Amsterdam doet er sinds een paar jaar alles aan om ‘slim’ te worden. Net als alle andere (wereld)steden van enige omvang zoekt zij naarstig naar innovatieve manieren om het leven prettiger, veiliger en duurzamer te maken. Ze plaatst allerhande sensoren en verzamelt grote hoeveelheden data om daarmee betere beslissingen te kunnen maken, en automatiseert zo de samenleving. Vaak wordt daarbij jaloers naar een aantal slimme ‘modelsteden’ gekeken, waaronder Songdo in Zuid-Korea en Masdar in de woestijn van de verenigde Arabische Emiraten. Daar zijn grootschalige proefprojecten verrezen vol technologische snufjes, sensoren en schermen die het leven aangenamer moeten maken. Een ander aanlokkelijk voorbeeld komt uit Rio de Janeiro. Daar bouwde IBM een reusachtig futuristisch commandocentrum om zo efficiënt mogelijk het verkeer te regelen, bekeuringen uit te delen en rampen te voorspellen en bestrijden.
Slimme steden 1.0
Er is op deze aanpak wel wat aan te merken. De slimme stad van de eerste generatie probeert haar bewoners van alle gemakken te voorzien, maar ziet hen uitsluitend als consument. Technologie en data bieden voorts ongekende mogelijkheden tot controle – ‘daders’ kunnen worden opgespoord, zelfs voordat een eventueel strafbaar feit is gepleegd. Iedere burger wordt zo tot een potentiële overtreder die in het gareel moet blijven. In de ultieme slimme stad zijn inwoners alles behalve bewuste actoren die mede vorm geven aan hun leef- en werkomgeving. Deze slimme stad is een machine die geoptimaliseerd moet worden, zonder ruimte of begrip voor de organische werkelijkheid. Ze wil efficiëntie maximaliseren en frictie vermijden, en legt technologische, ondoorzichtige oplossingen zonder omhaal van bovenaf op.

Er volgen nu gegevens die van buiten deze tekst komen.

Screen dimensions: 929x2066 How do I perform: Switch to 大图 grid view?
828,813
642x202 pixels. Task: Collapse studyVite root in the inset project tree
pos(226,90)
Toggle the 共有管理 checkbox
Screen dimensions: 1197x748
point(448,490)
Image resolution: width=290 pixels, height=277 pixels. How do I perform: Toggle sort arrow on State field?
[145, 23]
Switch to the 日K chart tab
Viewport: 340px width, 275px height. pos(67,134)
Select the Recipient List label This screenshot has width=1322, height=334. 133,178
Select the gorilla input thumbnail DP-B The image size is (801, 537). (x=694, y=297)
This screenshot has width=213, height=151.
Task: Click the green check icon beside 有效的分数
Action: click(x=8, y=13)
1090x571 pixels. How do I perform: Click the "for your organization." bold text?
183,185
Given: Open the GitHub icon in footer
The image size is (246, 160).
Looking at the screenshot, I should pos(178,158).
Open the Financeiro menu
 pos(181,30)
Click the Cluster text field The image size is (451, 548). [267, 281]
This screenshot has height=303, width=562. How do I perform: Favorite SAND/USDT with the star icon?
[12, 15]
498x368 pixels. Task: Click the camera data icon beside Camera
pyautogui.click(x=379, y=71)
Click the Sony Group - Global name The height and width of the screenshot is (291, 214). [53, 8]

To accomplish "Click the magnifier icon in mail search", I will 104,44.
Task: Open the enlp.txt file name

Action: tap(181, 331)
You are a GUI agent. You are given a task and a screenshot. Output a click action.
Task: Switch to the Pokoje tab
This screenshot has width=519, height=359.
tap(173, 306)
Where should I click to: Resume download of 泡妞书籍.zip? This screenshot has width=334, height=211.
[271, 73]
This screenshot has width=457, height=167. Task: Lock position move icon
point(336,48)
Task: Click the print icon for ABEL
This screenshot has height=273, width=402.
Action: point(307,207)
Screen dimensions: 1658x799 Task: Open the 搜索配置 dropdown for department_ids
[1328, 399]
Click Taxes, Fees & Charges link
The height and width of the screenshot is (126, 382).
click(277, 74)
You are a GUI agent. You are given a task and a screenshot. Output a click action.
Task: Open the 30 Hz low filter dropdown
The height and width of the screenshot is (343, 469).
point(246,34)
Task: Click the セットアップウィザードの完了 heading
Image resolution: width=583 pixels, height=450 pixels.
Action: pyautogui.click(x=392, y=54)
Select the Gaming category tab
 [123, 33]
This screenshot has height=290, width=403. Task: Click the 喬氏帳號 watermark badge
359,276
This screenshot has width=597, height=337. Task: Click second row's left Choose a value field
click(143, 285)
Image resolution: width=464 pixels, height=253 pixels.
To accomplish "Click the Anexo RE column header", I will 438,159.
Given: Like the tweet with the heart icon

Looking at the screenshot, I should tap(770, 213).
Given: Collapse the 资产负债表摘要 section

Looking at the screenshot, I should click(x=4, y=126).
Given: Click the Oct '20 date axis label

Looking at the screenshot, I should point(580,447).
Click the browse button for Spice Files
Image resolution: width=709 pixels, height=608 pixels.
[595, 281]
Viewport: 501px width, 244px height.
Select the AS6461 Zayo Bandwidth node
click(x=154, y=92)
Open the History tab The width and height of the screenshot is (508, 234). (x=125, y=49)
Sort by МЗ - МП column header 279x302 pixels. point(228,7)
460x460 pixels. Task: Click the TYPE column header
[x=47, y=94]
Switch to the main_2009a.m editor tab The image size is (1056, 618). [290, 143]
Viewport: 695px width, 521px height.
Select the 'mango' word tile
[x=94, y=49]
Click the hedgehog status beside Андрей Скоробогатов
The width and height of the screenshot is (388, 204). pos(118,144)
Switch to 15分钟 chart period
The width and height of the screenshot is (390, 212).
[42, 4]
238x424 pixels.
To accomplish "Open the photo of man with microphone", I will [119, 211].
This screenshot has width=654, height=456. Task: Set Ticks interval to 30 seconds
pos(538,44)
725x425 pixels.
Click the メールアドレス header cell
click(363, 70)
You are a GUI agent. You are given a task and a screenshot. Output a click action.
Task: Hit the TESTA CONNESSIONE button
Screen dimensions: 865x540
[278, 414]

De paradox is dat de zogenaamde slimme stad op deze manier innovatie juist in de kiem smoort. Burgers krijgen te maken met steeds complexere systemen die diep ingrijpen in hun leven, maar waarvan zij telkens minder begrijpen. Datzelfde geldt overigens voor politici en beleidsmakers; zij staan vaak even ver af van de vernieuwingen die ze propageren. Met als gevolg dat steden hun burgers passief maken en daarmee hun enorme potentieel onbenut laten. Dat is eeuwig zonde. Want juist hun ervaring, betrokkenheid en energie zijn essentieel in het signaleren en oplossen van maatschappelijke problemen. Kortom: de slimme stad heeft dringend een upgrade nodig – waarbij burgers niet het sluitstuk, maar het uitgangspunt van de vernieuwing zijn.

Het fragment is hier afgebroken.